The form of action is determined by the matter set forth in the declaration, and not by the name which the plaintiff may give it. (5 Hill, 177; 1 Comst. 226.) The matter here set forth clearly made a good cause of action in assumpsit, but no pretence of a cause of action in covenant.
In the case of Mosher v. Lawrence, some stress was laid by the court upon the fact that the defendant had not been misled, or prejudiced, because the plaintiff offered to amend and to consent that the cause be adjourned, so as not to prejudice the defendant. No such offer was made in this case; nor was there any amendment made in fact.

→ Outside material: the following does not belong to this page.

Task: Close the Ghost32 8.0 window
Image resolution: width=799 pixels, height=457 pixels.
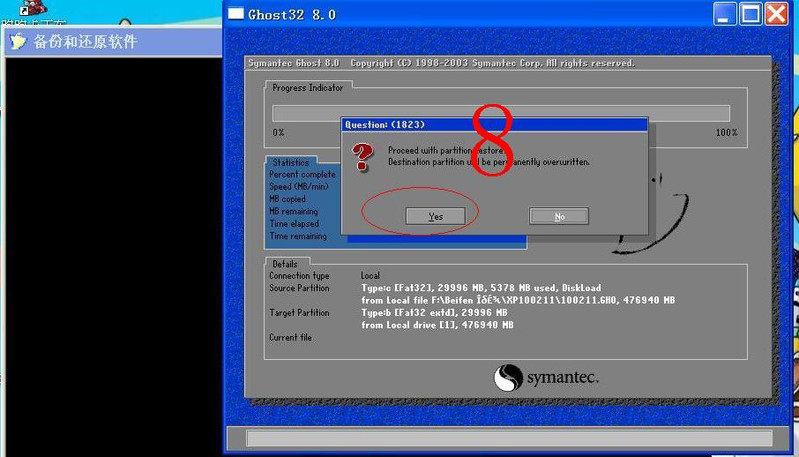Action: click(777, 14)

The rule that pleadings in justices' courts shall be liberally construed, has nothing to do with this case. The declaration is good both in form and substance, as a declaration in assumpsit. But the declaration is not supported by the proof. The case ofHowe v. Wilson, (1 Denio, 183,) is directly in point upon this question. That was an action before a justice; the declaration alledged that the defendant, with force and arms, broke and entered the plaintiff's close situated, c. and then and there took and carried away the plaintiff's horse, c. Plea, not guilty. The proof was that the defendant entered the close of another man near the plaintiff's and took and carried away the plaintiff's horse. Bronson, J. in delivering the opinion of the court says, "The plaintiff relies on the principle that pleadings in justices' courts are to be liberally construed, but the rule has nothing to do with this case. There is no defect in the declaration either in form or substance. The difficulty is that the declaration is not supported by proof, and for that reason the plaintiff was properly nonsuited." So in the case now under consideration, the declaration was a good and perfect one *Page 156 in assumpsit, but the plaintiff gave no evidence to support an assumpsit, but was permitted to give in evidence a contract under seal. In permitting this evidence I think the justice clearly erred, and that the judgment of the supreme court reversing the judgment of the court of common pleas and of the justice, should be affirmed.
And thereupon the judgment of the supreme court was reversed, and that of the common pleas affirmed.